Superhero films are never a drag for me. There are very few that don’t actually entertain me in the slightest, but there are even less that let women really shine. I’ve seen countless films about women of course, and those experiences have been varied. However, hardly any of them are as much an unadulterated celebration of empowered womanhood as Patty Jenkins’ Wonder Woman is.
What Jenkins does with this film is an example of how the established cinematic canon can, in fact, work in a woman’s favour. A beautiful, well-made film by genre standards doesn’t need to cater to a ‘male gaze’ in the slightest. Casting someone like Gal Gadot ruffled many a fanboy’s feathers for a myriad of ridiculous sexist reasons, but she proves herself more than capable of carrying a gargantuan movie like this, regardless of what she looks like. Wonder Woman may have a specific appearance as a character – the iconic costume, her weaponry – but it’s what’s in her heart that truly matters here.
The film manages to capture Diana’s Goodness perfectly. It results in such a genuine experience of the narrative because beyond the overused war backdrop is a woman whose heart is pure and who doesn’t need grim-dark corruption to be deemed worthy of anyone’s time. Diana starts out almost too innocently, but the way she organically comes into her own is a treat to watch. Gadot brings sheer delight to the character, something rather naturalistic yet fiery and confident. It’s a wonderful mix for someone as gutsy and even foolhardy as Diana in her youth. It’s easy to become invested in her.
Bringing about a great balance to Gadot’s energy is Chris Pine. It’s now official that two of my favourite fictional Steves are played by amazing Chrises. Pine is a great amalgam of cocky, unsure and deeply heartfelt as Steve Trevor; someone who falls into Diana’s world so swiftly that it feels like a dream. He really plays her ‘other half’, rationalising when necessary yet stepping away when she requires it. There is a real sense of respect between Steve and Diana. He never holds her to anything unrealistic, but he’s determined to protect her. It creates a far more intricate and intriguing dynamic between them than I was expecting.
This is my main takeaway from Wonder Woman. There are conversations throughout the film that are politically charged and important, without taking away the sheer ‘wonder’ of it being a summer blockbuster superhero flick. It’s a proficient combination of both, coupled with sheer endearment and wholesomeness without it being sickly. What I love about the film is that there are amazing action sequences peppered between the critique of violence and war, and this is all handled deftly. Jenkins had to juggle many things here. Wonder Woman has to be an individual origin story, but it also has to serve as the perfect vehicle for a solo superheroine – all this surrounding a much-loved character in the DC verse. Thankfully, she succeeds in spades.
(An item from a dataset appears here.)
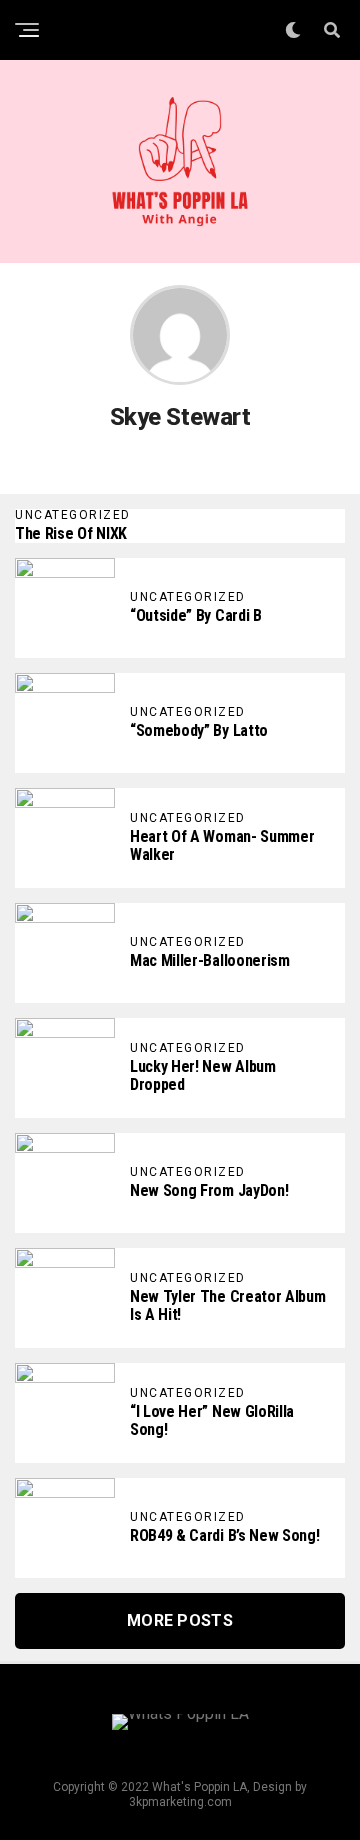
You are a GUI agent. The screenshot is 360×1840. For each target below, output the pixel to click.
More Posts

I think that it would have been impossible for me to walk away from this film without feeling a sense of gratitude as a woman and as a fan of superheroes onscreen. There are definitely parallels between Jenkins’ film and other stories I love. However, Wonder Woman certainly has a lot more going for it than my heart and accompanying emotions splayed all over the floor (as I’ve finally – finally – seen a woman carry a gigantic mainstream film in such a way). It revamps what we know works for films like these – or rather, what we’ve been told works. It is an affirmation of people willing to give women a chance and having that pay off remarkably well.